--- TEKS BACAAN ---

Beberapa dialog yang berkesan
menurutku adalah :
Pak Karyawan : Pada saat kuliah itu kita bebas melakukan
apa-apa. Boleh salah dan belajar untuk memperbaikinya. Banyak kegiatan kreatif
yang bisa dijalani. Tetapi semuanya sirna setelah memasuki dunia kerja. Kerja
dari jam 8 ke 5 dengan istirahat makan siang satu jam. Membosankan. Terjebak
dalam rutinitas. Ini bukan kutipan lengkapnya tetapi itulah yang yang dapat
kutangkap.
Film Pendek Hope(s) dan Entitas Konsesi
Kemudian acara dilanjutkan dengan
pemutaran (screening) film pendek karya anak-anak GSSTF Unpad. Film pertama
berjudul Hope(s). Sebuah sajian renyah tentang persahabatan dan harapan. Film
ini menggunakan teknik-teknik pengambilan gambar yang sederhana. Di warnai
dengan beberapa adegan lucu. Dialog yang dipakai sehari-hari oleh kalangan mahasiswa.
Tokoh utama yang punya harapan untuk mewujudkan harapan ketiga sahabatnya.
Keren, menyentuh dan berkesan.
Film kedua yang diputar berjudul
‘Entitas Konsesi’. Dari judulnya saja film ini sudah terkesan berat. Memang demikian. Film yang agak
‘gelap’ alias penuh kiasan ini bercerita tentang sekte kepercayaan. Sekte ini
bernama Jonas. Pemuka sekte ini mengulang-ulang doktrin bahwa wujud kebenaran
adalah mereka sendiri, anggota sekre. Setiap yang berdosa wajib dimusnahkan dari muka bumi
ini.

--- DATA TERSEDIA ---

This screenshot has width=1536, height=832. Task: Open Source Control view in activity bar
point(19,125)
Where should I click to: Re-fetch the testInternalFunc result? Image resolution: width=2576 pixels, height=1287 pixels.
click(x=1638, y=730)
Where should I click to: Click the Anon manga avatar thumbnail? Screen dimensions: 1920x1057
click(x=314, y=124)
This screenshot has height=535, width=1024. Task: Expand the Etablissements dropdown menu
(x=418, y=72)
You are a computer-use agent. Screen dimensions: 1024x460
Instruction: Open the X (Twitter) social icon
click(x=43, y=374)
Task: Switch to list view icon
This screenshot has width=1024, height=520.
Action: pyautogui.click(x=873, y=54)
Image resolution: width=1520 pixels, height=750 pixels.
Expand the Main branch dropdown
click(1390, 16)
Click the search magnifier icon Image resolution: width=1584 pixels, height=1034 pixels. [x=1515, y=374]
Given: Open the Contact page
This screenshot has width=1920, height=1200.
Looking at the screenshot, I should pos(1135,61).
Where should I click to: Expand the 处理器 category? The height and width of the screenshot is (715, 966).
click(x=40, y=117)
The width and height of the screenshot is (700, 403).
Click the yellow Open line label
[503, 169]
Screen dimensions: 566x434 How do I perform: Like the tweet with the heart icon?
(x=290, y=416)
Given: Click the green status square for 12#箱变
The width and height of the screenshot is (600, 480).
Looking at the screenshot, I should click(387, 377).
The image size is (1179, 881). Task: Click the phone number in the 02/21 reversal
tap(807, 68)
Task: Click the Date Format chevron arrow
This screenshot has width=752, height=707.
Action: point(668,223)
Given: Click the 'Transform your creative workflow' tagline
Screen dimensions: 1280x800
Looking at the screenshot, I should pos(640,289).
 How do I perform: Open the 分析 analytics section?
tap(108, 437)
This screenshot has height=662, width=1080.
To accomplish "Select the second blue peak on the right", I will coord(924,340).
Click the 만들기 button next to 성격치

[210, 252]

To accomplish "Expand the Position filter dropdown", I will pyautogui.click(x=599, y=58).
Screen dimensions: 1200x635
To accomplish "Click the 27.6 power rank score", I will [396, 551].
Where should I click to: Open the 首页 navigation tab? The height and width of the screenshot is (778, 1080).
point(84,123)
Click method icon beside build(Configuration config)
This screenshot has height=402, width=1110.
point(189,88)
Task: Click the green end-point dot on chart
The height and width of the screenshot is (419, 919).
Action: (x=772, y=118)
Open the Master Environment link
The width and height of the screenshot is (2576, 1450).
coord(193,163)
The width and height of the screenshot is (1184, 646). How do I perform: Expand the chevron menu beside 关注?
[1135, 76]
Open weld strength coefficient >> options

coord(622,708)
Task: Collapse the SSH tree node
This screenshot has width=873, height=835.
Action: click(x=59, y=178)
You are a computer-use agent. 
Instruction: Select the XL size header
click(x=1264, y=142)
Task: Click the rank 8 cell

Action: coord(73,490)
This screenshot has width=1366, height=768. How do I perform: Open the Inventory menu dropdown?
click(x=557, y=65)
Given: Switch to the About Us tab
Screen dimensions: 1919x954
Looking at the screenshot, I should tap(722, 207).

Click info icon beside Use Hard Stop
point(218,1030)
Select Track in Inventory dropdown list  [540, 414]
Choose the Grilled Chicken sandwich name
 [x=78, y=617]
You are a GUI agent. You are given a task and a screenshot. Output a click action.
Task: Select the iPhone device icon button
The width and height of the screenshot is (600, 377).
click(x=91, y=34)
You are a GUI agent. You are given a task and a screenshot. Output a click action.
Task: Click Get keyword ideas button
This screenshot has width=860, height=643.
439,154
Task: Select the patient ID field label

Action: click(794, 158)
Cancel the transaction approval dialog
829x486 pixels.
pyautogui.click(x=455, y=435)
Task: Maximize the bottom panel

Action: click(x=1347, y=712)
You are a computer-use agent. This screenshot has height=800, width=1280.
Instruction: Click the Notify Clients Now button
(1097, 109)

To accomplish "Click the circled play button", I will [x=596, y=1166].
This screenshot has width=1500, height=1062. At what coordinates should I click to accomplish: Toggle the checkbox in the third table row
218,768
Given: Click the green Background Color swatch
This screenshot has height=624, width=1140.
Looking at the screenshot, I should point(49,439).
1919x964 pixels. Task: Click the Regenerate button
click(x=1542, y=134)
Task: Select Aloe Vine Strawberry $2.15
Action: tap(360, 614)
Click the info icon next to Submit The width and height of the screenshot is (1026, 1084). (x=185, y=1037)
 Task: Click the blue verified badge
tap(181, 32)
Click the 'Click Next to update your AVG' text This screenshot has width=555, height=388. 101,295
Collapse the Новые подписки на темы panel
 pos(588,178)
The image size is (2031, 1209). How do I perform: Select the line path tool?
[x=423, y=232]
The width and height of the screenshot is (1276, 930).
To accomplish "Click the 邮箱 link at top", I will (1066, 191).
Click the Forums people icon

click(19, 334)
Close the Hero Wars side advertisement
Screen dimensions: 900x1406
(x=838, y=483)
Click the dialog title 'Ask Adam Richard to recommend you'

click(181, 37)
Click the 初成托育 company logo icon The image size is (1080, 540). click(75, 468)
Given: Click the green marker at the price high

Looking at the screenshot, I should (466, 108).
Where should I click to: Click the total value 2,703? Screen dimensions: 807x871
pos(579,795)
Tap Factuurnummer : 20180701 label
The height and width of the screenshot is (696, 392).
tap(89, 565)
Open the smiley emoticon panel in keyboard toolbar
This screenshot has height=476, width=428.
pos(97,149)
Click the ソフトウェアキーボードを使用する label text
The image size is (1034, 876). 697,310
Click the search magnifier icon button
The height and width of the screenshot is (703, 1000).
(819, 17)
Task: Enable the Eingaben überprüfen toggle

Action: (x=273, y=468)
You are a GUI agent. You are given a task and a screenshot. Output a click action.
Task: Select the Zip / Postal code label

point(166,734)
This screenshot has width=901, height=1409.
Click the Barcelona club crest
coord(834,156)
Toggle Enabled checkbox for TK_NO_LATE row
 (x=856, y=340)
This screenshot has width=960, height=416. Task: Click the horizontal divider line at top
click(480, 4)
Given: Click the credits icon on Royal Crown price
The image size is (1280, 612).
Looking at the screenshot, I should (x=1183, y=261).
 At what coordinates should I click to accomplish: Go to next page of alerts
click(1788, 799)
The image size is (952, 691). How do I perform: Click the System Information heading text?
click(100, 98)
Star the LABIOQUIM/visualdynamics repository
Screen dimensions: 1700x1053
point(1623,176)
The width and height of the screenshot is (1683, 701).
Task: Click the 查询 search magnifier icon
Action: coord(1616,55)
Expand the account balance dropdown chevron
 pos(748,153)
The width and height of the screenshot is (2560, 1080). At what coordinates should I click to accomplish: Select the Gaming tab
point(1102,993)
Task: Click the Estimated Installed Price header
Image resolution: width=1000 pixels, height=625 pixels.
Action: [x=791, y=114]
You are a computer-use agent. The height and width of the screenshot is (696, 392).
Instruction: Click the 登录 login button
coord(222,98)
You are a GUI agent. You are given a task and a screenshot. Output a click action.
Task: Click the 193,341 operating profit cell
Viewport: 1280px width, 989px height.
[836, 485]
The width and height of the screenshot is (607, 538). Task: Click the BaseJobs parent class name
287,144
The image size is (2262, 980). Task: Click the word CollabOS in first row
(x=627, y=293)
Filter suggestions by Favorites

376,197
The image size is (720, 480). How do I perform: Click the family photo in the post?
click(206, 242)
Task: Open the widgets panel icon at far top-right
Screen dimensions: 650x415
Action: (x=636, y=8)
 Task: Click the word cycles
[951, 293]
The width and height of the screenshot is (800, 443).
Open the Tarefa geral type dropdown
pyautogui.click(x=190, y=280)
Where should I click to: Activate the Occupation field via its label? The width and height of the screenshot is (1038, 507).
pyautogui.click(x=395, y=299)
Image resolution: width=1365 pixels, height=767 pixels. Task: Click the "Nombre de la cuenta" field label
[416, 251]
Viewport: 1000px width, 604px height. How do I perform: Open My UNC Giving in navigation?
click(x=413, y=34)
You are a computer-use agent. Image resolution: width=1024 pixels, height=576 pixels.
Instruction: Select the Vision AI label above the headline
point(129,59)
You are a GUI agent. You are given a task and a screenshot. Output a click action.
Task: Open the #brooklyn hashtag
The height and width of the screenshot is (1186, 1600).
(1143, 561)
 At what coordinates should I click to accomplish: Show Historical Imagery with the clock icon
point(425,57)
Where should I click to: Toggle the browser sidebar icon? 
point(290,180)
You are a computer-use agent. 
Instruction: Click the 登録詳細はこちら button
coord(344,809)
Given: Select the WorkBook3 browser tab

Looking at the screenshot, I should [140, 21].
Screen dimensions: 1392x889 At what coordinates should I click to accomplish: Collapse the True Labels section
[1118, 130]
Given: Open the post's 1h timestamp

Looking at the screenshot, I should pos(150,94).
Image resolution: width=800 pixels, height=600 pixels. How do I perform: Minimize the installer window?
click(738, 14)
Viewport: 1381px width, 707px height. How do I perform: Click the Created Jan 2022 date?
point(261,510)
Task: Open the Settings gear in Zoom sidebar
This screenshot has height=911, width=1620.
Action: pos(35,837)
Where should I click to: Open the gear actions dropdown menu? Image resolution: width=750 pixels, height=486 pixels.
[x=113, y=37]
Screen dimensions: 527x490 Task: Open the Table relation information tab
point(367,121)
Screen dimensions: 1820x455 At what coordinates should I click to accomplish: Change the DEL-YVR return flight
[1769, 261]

---

§ TUGAS ANDA
A. Ringkaslah paragraf dalam teks bacaan yang diawali "Kemudian acara dilanjutkan dengan" menjadi daftar butir singkat yang tetap memuat fakta utamanya.
B. Jawablah pertanyaan-pertanyaan berikut berdasarkan teks bacaan:
(i) Menurut Pak Karyawan, berapa lama istirahat makan siang dalam dunia kerja?
(ii) Siapa pembuat film-film pendek yang diputar?
(iii) Apa nama sekte dalam film 'Entitas Konsesi'?
C. Salinlah sama persis bagian teks bacaan yang dimulai dari kata-kata "Film Pendek Hope(s)" dan berhenti setelah kata-kata "harapan ketiga sahabatnya.".
Item-item tersebut merupakan bahan tersendiri yang terpisah dari teks bacaan.

§ JAWABAN LATIHAN
A.
- Acara berlanjut dengan pemutaran film pendek karya anak-anak GSSTF Unpad.
- Film pertama berjudul Hope(s) dan berkisah tentang persahabatan dan harapan.
- Teknik pengambilan gambarnya sederhana, dan film ini diwarnai beberapa adegan lucu.
- Dialognya memakai bahasa sehari-hari kalangan mahasiswa.
- Tokoh utamanya ingin mewujudkan harapan ketiga sahabatnya.
- Penulis menilai film ini keren, menyentuh, dan berkesan.

B.
(i) Satu jam.
(ii) Anak-anak GSSTF Unpad.
(iii) Jonas.

C.
Film Pendek Hope(s) dan Entitas Konsesi
Kemudian acara dilanjutkan dengan
pemutaran (screening) film pendek karya anak-anak GSSTF Unpad. Film pertama
berjudul Hope(s). Sebuah sajian renyah tentang persahabatan dan harapan. Film
ini menggunakan teknik-teknik pengambilan gambar yang sederhana. Di warnai
dengan beberapa adegan lucu. Dialog yang dipakai sehari-hari oleh kalangan mahasiswa.
Tokoh utama yang punya harapan untuk mewujudkan harapan ketiga sahabatnya.